Engineers at the US Naval Research Laboratory (NRL) have produced jet fuel from seawater and then fuelled a model aircraft from it.
The researchers' process involved extracting the carbon dioxide and producing hydrogen from seawater, and subsequently converting them into jet fuel using a gas-to-liquids process.
The process is being developed to reduce the cost of refuelling at sea. In 2011, the US Navy Military Sea Lift Command, the primary supplier of fuel and oil to the US Navy fleet, delivered nearly 600 million gallons of fuel to Navy vessels.
The predicted cost of jet fuel using these technologies is in the range of $3-$6 per gallon, and with sufficient funding and partnerships, this approach could be commercially viable within the next seven to ten years, said NRL.
Fuelled by the liquid hydrocarbon, the research team demonstrated sustained flight of a radio-controlled P-51 replica, powered by an off-the-shelf and unmodified two-stroke internal combustion engine.

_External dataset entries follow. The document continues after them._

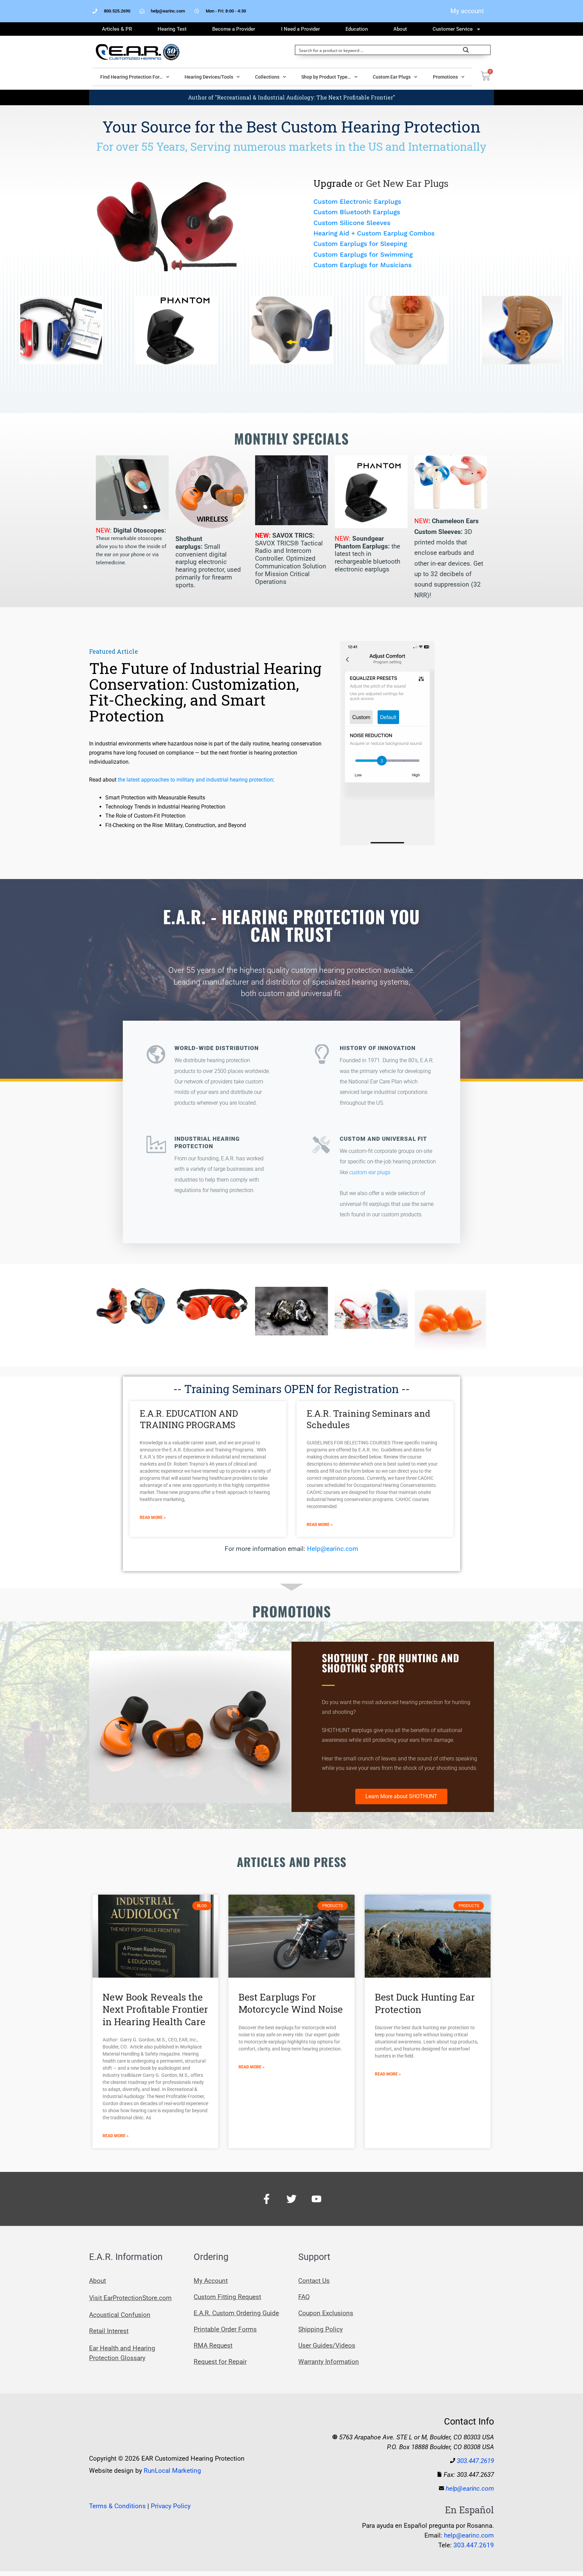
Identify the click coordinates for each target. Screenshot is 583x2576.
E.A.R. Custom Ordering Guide (236, 2313)
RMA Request (213, 2345)
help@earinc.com (470, 2488)
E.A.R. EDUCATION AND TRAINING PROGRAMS (189, 1419)
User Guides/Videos (326, 2345)
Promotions (445, 77)
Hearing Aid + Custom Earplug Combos (374, 233)
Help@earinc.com (332, 1549)
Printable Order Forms (225, 2329)
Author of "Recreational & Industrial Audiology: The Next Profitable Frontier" (291, 97)
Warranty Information (328, 2362)
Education (356, 29)
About (400, 29)
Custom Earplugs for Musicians (362, 265)
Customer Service (453, 29)
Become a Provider (233, 29)
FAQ (304, 2297)
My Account (211, 2281)
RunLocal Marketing (172, 2470)
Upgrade (334, 183)
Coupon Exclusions (325, 2313)
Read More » (153, 1517)
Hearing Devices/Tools (209, 77)
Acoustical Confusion (119, 2315)
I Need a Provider (300, 29)
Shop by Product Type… (326, 77)
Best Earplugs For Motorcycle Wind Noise (291, 2003)
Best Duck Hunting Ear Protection (425, 2003)
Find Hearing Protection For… (131, 77)
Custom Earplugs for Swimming (363, 254)
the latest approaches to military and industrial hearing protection (195, 779)
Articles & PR (117, 29)
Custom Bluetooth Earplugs (356, 212)
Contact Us (314, 2281)
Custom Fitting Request (227, 2297)
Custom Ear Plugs (392, 77)
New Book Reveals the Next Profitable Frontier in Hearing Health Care (155, 2009)
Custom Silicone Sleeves (351, 223)
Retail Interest (109, 2331)
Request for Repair (220, 2362)
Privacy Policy (171, 2506)
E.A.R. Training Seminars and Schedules (368, 1419)
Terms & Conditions (117, 2506)
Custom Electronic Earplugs (357, 201)
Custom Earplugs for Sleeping (360, 244)
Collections (267, 77)
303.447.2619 (475, 2461)
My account (467, 11)
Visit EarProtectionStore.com (130, 2298)
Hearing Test (172, 29)
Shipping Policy (320, 2329)
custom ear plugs (369, 1172)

The fuel from seawater process uses an electrolytic cation exchange module (E-CEM). Both dissolved and bound CO2 are removed from the seawater at 92% efficiency by re-equilibrating carbonate and bicarbonate to CO2 and simultaneously producing H2. The gases are then converted to liquid hydrocarbons by a metal catalyst in a reactor system.
Dr. Heather Willauer, NRL research chemist, said: "In close collaboration with the Office of Naval Research P38 Naval Reserve program, NRL has developed a game changing technology for extracting, simultaneously, CO2 and H2 from seawater."
"This is the first time technology of this nature has been demonstrated with the potential for transition, from the laboratory, to full-scale commercial implementation."
CO2 in the air and in seawater is an abundant carbon resource, but the concentration in the ocean is about 140 times greater than that in air, and a third of the concentration of CO2 from a stack gas. Two to three percent of the CO2 in seawater is dissolved CO2 gas in the form of carbonic acid, one percent is carbonate, and the remaining 96 to 97% is bound in bicarbonate.
The machine used to extract hydrogen and carbon dioxide from seawater by US researchers
In the first patented step, an iron-based catalyst has been developed that can achieve CO2 conversion levels up to 60% and decrease unwanted methane production in favour of longer-chain unsaturated hydrocarbons. These value-added hydrocarbons from this process serve as building blocks for the production of industrial chemicals and fuels.
In the second step these olefins can be converted to compounds of a higher molecular using controlled polymerisation. The resulting liquid contains hydrocarbon molecules suitable for use a possible renewable replacement for petroleum based jet fuel.
Pursuing remote land-based options would be the first step towards a future sea-based solution, the NRL said.